Request
Reproduce the listing verbatim, beginning at its first line and ending after the line that contains "pyautogui.click(x=376, y=13)", with both ends included.

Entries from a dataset
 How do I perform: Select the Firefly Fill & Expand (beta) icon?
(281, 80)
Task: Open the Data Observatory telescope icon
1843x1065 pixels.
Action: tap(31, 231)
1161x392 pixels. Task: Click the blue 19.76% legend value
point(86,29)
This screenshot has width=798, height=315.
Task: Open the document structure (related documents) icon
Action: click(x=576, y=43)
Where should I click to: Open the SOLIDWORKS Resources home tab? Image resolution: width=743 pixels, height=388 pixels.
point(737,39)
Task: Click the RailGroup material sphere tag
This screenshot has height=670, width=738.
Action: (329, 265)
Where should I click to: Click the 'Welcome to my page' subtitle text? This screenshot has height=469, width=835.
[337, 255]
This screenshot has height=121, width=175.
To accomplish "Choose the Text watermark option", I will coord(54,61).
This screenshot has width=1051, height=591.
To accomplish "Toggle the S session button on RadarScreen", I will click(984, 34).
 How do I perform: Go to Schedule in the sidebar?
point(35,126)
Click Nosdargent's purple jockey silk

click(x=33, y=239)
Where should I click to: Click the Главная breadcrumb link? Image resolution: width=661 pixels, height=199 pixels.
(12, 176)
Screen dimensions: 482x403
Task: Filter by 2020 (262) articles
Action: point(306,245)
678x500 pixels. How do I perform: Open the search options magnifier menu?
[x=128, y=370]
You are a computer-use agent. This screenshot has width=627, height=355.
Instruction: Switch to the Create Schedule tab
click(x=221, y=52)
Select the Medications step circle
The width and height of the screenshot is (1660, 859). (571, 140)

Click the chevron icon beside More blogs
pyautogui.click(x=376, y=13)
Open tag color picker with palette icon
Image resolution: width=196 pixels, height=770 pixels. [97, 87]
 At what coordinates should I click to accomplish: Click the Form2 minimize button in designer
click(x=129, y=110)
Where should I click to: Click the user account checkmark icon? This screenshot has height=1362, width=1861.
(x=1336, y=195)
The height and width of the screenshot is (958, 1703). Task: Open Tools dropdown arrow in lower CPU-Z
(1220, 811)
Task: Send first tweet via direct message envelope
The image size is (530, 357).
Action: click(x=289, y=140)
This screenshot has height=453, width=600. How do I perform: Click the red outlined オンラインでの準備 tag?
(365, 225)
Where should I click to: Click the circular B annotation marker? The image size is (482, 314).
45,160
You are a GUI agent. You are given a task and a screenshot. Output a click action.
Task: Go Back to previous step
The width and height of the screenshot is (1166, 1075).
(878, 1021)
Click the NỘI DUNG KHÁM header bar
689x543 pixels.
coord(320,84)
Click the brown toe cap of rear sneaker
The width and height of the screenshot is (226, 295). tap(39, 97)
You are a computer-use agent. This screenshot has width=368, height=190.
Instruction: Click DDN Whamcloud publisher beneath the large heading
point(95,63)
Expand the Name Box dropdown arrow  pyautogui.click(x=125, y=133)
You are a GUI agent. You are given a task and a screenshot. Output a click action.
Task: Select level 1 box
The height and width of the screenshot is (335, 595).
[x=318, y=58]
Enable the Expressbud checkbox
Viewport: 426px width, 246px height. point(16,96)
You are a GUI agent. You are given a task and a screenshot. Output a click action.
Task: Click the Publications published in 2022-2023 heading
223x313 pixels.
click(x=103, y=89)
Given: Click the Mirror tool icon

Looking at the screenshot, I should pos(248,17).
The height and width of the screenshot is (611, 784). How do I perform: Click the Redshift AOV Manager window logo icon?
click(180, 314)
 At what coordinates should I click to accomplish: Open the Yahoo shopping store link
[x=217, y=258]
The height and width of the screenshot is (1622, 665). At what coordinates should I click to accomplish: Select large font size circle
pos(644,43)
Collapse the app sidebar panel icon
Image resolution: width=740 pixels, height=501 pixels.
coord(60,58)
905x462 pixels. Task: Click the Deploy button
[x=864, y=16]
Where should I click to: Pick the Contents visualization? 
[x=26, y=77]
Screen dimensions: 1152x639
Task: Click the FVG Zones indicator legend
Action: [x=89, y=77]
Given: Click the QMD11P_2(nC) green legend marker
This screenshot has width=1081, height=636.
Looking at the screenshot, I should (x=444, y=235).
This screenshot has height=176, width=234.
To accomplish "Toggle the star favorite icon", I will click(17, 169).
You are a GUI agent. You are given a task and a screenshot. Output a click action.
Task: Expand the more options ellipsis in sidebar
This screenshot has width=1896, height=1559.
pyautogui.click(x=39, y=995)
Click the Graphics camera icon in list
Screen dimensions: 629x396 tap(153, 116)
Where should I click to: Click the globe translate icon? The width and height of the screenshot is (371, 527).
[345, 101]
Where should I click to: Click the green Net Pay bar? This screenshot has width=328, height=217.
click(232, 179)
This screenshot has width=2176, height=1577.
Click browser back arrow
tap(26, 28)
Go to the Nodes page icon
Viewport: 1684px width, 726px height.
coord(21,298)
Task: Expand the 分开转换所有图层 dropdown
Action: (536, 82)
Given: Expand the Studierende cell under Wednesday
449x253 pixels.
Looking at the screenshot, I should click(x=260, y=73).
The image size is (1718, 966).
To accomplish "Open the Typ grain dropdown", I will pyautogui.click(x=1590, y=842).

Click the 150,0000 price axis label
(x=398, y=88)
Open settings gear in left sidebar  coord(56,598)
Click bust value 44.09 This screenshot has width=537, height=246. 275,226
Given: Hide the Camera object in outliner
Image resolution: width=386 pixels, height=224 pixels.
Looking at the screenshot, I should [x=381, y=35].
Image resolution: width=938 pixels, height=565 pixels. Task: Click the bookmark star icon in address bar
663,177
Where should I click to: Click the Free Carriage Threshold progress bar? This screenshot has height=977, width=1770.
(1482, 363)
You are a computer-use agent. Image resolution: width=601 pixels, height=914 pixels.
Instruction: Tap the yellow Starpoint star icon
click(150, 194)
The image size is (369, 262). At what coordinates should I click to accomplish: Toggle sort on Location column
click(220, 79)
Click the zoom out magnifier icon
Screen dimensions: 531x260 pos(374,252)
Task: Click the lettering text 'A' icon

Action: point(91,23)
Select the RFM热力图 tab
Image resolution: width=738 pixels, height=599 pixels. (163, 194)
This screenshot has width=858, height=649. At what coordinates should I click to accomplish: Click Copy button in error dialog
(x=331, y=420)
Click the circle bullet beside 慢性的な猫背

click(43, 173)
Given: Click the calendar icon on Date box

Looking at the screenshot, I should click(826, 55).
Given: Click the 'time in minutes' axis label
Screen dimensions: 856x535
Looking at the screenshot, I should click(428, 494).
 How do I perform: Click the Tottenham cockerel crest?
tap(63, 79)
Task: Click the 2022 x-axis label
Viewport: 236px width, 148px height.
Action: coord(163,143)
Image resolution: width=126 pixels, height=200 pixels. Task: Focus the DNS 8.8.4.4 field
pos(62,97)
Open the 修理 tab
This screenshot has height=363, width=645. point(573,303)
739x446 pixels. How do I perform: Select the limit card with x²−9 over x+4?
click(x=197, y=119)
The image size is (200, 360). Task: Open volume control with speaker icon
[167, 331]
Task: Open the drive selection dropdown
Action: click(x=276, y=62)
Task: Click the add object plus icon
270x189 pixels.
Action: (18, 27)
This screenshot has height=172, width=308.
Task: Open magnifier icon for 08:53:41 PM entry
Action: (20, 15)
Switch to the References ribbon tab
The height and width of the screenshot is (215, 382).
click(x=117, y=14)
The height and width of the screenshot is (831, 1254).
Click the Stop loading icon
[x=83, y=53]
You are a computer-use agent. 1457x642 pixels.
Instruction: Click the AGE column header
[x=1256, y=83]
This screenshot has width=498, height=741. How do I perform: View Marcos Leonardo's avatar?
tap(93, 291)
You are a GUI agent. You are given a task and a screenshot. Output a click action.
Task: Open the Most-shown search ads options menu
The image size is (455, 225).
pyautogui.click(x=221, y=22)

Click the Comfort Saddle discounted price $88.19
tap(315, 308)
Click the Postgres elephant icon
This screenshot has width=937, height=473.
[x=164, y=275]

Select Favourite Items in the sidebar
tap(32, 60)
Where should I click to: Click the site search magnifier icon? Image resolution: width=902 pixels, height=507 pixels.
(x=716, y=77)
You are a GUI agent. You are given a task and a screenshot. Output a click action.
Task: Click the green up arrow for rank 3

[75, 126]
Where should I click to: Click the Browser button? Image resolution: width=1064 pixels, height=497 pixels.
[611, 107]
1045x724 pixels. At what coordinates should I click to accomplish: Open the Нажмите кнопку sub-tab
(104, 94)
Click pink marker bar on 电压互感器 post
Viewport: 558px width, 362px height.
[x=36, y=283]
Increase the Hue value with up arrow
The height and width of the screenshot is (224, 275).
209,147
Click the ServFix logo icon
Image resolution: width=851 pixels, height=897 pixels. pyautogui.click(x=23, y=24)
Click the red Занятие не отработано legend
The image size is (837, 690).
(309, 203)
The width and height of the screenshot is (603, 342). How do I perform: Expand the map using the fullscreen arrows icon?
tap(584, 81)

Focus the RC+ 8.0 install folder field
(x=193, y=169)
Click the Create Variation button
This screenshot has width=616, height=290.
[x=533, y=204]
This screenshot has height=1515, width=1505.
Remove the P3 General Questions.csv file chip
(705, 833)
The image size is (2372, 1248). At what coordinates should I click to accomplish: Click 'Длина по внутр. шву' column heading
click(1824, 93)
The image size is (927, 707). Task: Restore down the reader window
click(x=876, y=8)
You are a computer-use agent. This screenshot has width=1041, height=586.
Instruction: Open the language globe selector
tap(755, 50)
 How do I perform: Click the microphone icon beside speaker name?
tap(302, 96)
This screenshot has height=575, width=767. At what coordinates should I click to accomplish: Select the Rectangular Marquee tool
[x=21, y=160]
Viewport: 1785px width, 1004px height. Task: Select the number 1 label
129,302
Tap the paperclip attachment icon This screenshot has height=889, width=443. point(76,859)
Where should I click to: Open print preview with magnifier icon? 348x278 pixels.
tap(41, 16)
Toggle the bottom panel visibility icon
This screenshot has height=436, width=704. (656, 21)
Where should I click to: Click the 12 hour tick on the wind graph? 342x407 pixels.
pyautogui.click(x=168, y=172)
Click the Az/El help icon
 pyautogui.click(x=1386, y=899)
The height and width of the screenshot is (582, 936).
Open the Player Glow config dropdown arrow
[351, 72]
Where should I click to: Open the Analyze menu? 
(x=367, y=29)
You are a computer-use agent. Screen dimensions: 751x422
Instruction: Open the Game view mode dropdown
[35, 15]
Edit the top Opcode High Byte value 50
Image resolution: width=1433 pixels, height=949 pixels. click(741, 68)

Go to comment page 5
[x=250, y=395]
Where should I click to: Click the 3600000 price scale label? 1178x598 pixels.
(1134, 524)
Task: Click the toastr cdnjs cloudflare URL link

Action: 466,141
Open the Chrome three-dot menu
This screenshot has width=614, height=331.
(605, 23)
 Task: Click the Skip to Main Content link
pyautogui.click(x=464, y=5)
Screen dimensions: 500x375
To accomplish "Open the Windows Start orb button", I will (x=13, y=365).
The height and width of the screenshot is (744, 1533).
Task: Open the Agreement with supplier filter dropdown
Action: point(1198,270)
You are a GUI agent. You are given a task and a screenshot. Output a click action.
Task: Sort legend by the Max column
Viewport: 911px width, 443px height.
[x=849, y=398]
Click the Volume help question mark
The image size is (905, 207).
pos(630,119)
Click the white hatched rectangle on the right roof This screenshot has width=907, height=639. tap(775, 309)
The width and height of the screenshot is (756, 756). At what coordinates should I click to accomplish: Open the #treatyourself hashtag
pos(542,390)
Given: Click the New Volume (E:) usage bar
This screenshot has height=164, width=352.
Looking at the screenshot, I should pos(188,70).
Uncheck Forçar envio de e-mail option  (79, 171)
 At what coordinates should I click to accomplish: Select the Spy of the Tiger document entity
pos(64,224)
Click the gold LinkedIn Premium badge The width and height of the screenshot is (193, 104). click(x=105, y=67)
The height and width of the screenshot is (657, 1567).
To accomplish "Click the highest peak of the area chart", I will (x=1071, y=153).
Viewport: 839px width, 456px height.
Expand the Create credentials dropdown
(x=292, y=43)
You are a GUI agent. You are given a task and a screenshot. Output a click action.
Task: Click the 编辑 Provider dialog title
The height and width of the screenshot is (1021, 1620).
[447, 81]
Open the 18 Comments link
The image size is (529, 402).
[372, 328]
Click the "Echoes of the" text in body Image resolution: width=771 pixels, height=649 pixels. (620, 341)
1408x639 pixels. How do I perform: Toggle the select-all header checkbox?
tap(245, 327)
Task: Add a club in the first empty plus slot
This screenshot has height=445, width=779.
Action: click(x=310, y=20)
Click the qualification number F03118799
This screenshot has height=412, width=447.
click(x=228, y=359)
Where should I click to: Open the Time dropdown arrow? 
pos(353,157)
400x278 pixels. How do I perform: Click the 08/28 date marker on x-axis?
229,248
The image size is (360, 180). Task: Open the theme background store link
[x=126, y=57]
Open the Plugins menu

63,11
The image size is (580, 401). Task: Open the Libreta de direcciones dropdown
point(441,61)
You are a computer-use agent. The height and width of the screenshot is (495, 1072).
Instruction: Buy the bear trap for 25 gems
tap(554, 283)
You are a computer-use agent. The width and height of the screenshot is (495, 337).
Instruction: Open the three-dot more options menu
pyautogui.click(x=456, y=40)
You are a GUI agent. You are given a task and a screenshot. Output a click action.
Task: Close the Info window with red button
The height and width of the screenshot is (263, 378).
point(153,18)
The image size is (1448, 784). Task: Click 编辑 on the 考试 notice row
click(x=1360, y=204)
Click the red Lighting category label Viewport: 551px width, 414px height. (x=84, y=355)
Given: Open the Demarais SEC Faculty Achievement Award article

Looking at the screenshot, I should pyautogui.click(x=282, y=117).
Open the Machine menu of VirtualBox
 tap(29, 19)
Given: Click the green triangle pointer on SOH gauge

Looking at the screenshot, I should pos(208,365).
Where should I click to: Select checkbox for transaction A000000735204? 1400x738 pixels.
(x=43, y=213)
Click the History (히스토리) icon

Task output
 How do I perform: Select the Firefly Fill & Expand (beta) icon?
(281, 80)
Task: Open the Data Observatory telescope icon
1843x1065 pixels.
Action: tap(31, 231)
1161x392 pixels. Task: Click the blue 19.76% legend value
point(86,29)
This screenshot has width=798, height=315.
Task: Open the document structure (related documents) icon
Action: click(x=576, y=43)
Where should I click to: Open the SOLIDWORKS Resources home tab? Image resolution: width=743 pixels, height=388 pixels.
point(737,39)
Task: Click the RailGroup material sphere tag
This screenshot has height=670, width=738.
Action: (329, 265)
Where should I click to: Click the 'Welcome to my page' subtitle text? This screenshot has height=469, width=835.
[337, 255]
This screenshot has height=121, width=175.
To accomplish "Choose the Text watermark option", I will coord(54,61).
This screenshot has width=1051, height=591.
To accomplish "Toggle the S session button on RadarScreen", I will click(984, 34).
 How do I perform: Go to Schedule in the sidebar?
point(35,126)
Click Nosdargent's purple jockey silk

click(x=33, y=239)
Where should I click to: Click the Главная breadcrumb link? Image resolution: width=661 pixels, height=199 pixels.
(12, 176)
Screen dimensions: 482x403
Task: Filter by 2020 (262) articles
Action: point(306,245)
678x500 pixels. How do I perform: Open the search options magnifier menu?
[x=128, y=370]
You are a computer-use agent. This screenshot has width=627, height=355.
Instruction: Switch to the Create Schedule tab
click(x=221, y=52)
Select the Medications step circle
The width and height of the screenshot is (1660, 859). (571, 140)

Click the chevron icon beside More blogs
pyautogui.click(x=376, y=13)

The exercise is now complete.